Wśród korzyści ze stosowania gruntu wymienić należy również wzmocnienie podłoża. Stare, kruszące się mury często nie są w stanie unieść ciężaru powłoki zewnętrznej. Wystarczy jednak warstwa głęboko penetrującego preparatu, który częściowo odbudowuje zniszczone fragmenty tworząc organiczną sieć wiązań, a kondycja sfatygowanej ściany zdecydowanie się poprawia. Wzmacnianie w ten sposób stosuje się też w przypadku nowych podłoży pod elewacje, świeżo naniesiony tynk jest bowiem kruchy i niewystarczająco trwały. W przypadku innych podłoży grunt stosuje się często po prostu po to, aby wygładzić powierzchnię i zapewnić równomierne rozprowadzenie farby.
Prócz standardowych gruntów są również dostępne środki nadające dodatkowe pożądane cechy. Te zawierające związki biobójcze pozwalają się pozbyć grzybów, glonów i porostów z odnawianych powierzchni i zapobiec atakom mikroorganizmów w przyszłości. Inne z kolei preparaty – wodorozcieńczalne grunty akrylowe przeznaczone do podłoży metalicznych – chronią przed korozją i dodatkowo zwiększają przyczepność powierzchni.

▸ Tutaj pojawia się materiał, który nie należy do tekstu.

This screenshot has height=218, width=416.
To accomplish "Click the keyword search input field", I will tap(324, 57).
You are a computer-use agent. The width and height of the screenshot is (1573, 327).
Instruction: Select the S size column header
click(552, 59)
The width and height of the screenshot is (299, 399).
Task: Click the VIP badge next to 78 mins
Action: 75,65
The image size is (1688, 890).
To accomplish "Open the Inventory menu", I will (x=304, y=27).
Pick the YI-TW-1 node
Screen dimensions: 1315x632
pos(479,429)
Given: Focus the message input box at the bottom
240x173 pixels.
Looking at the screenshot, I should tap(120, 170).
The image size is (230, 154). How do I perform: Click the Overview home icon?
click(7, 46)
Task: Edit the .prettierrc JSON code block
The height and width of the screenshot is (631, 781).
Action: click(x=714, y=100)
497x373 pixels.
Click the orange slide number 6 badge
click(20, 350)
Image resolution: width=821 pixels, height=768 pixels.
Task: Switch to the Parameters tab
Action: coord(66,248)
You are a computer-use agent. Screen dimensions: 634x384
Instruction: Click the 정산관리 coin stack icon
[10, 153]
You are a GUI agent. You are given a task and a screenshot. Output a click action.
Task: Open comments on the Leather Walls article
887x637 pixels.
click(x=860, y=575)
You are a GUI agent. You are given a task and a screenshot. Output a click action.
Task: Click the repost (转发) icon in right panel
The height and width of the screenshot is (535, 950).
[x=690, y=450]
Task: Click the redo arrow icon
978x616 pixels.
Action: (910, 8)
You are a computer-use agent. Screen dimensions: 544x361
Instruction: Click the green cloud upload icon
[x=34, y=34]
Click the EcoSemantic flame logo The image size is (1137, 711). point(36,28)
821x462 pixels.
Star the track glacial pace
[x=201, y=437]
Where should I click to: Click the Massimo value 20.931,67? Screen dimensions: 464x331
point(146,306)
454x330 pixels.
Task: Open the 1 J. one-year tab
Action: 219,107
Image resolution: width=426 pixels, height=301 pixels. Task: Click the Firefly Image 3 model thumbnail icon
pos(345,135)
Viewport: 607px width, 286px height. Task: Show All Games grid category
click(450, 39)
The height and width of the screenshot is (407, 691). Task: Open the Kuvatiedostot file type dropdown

Elementy, w przypadku których gruntowanie jest szczególnie zalecane, to:
- ściany w pomieszczeniach, w których utrzymuje się wysoka wilgotność powietrza (łazienki, kuchnie, pralnie) – tam bowiem niezabezpieczone podłoża przyjmują duże ilości wody i szybko niszczeją,
- kafelki czy PCV – jeśli zamierzamy malować tego typu powierzchnie, grunt jest konieczny ponieważ są one zbyt gładkie i bez niego nie uzyskają odpowiedniej przyczepności,
- mury – ze względu na nierównomierność powierzchni oraz odczyn zasadowy, który może zniszczyć farbę wierzchnią,
- drewniane elementy zewnętrzne – które koniecznie wymagają stabilizacji, ochrony przed przebarwieniami (powstających wskutek wydzielania żywicy) oraz pleśnią,
- obiekty metalowe – w celu ochrony przed korozją.
Opracowano na podstawie:
A. Wanat, „Gruntowanie”, Sto Nowości 2/2010,
J. Kidd, „Dont Skip the Primer”, Fine Homebuilding, luty/marzec 2004,
I. Szczepaniak, „Gruntowanie ścian – żeby się dobrze trzymało”.